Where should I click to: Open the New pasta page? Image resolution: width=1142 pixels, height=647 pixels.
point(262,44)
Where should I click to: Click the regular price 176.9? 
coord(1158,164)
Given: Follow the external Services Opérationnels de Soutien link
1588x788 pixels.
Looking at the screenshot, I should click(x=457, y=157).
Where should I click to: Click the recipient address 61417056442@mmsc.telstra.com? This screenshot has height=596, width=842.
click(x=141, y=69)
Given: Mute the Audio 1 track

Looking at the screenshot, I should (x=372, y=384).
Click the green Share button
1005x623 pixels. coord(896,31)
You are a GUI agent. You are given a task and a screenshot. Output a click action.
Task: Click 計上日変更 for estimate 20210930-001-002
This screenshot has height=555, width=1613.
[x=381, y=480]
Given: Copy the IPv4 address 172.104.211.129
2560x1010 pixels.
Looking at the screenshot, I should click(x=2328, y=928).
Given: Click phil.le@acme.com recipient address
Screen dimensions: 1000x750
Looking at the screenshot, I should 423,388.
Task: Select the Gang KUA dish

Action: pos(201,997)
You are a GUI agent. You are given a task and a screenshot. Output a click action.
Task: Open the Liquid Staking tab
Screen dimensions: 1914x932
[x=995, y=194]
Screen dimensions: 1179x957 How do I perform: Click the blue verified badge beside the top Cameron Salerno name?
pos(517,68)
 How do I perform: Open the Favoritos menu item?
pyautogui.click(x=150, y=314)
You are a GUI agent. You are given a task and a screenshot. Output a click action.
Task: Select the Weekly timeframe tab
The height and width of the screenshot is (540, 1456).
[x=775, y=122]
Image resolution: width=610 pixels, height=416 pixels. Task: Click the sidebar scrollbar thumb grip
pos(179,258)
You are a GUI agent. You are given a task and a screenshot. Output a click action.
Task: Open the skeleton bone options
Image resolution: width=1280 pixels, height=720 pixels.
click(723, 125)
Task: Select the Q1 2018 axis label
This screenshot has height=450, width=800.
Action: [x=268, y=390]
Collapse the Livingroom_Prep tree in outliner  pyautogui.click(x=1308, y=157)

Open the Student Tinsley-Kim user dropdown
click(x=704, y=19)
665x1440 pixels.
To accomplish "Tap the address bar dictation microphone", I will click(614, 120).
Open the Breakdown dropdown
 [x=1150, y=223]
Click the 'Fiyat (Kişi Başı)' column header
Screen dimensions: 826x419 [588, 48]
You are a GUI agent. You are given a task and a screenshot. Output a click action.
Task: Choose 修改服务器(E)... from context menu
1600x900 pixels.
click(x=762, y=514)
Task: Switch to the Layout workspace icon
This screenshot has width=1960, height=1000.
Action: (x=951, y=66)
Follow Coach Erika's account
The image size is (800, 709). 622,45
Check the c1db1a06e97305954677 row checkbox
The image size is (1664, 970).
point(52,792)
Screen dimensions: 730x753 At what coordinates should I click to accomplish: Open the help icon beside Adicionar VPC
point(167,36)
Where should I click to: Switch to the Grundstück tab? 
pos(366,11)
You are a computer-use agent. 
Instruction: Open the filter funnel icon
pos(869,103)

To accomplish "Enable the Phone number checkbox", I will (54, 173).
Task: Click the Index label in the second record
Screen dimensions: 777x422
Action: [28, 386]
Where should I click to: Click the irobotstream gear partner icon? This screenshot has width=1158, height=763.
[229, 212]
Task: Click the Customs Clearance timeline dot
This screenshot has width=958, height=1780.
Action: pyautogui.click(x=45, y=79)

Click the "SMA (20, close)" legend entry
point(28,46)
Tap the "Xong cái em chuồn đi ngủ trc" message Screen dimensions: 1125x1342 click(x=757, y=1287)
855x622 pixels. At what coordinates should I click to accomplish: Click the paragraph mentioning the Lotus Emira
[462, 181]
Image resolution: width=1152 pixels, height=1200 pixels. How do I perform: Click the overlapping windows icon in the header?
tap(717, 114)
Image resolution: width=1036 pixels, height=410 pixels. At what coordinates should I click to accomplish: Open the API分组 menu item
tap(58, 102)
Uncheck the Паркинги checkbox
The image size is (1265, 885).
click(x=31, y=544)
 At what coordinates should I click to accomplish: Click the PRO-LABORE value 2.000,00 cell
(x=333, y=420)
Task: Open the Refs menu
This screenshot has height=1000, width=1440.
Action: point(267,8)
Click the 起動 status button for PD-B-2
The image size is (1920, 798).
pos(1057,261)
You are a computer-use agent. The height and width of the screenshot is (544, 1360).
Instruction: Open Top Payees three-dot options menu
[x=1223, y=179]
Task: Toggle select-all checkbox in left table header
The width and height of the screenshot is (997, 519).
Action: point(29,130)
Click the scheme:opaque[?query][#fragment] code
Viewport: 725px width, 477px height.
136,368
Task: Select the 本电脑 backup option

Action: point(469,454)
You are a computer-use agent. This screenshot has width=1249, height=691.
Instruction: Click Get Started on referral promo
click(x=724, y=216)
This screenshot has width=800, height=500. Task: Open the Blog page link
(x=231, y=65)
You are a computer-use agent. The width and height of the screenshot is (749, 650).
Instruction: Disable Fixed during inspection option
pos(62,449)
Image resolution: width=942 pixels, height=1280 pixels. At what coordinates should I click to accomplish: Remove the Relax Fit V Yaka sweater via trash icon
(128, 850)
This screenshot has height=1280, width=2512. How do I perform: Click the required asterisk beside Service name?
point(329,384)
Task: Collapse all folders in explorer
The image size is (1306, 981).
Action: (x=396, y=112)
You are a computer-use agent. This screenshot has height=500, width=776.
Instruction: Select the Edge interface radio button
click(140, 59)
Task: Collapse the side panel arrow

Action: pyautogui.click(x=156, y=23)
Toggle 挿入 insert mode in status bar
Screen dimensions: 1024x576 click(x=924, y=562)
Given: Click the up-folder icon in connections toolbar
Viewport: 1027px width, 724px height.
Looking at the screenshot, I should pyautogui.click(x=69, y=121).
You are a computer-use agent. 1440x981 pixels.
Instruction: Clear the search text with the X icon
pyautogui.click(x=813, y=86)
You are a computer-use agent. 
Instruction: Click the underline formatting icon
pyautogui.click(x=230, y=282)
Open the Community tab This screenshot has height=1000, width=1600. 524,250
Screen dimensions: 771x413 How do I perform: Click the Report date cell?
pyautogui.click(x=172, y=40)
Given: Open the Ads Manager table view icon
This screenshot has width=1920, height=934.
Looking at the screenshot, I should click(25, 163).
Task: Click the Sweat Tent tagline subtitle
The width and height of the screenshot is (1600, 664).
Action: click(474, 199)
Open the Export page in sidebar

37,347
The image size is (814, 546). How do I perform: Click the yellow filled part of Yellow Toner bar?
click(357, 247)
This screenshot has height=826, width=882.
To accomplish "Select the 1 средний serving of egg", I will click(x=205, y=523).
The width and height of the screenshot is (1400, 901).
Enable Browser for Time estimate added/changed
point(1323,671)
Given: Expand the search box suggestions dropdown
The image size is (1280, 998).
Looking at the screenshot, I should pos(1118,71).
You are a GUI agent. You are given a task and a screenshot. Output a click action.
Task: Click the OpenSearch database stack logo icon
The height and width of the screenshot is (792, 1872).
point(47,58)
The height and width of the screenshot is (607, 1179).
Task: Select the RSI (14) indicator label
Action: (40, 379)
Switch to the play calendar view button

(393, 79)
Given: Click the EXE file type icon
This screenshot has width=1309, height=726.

## PROBLEM STATEMENT
Write down every line of the data above that includes the string "will".

## RESULT OF THE EXERCISE
To accomplish "Tap the address bar dictation microphone", I will click(614, 120).
To accomplish "Enable the Phone number checkbox", I will (54, 173).
To accomplish "Select the 1 средний serving of egg", I will click(x=205, y=523).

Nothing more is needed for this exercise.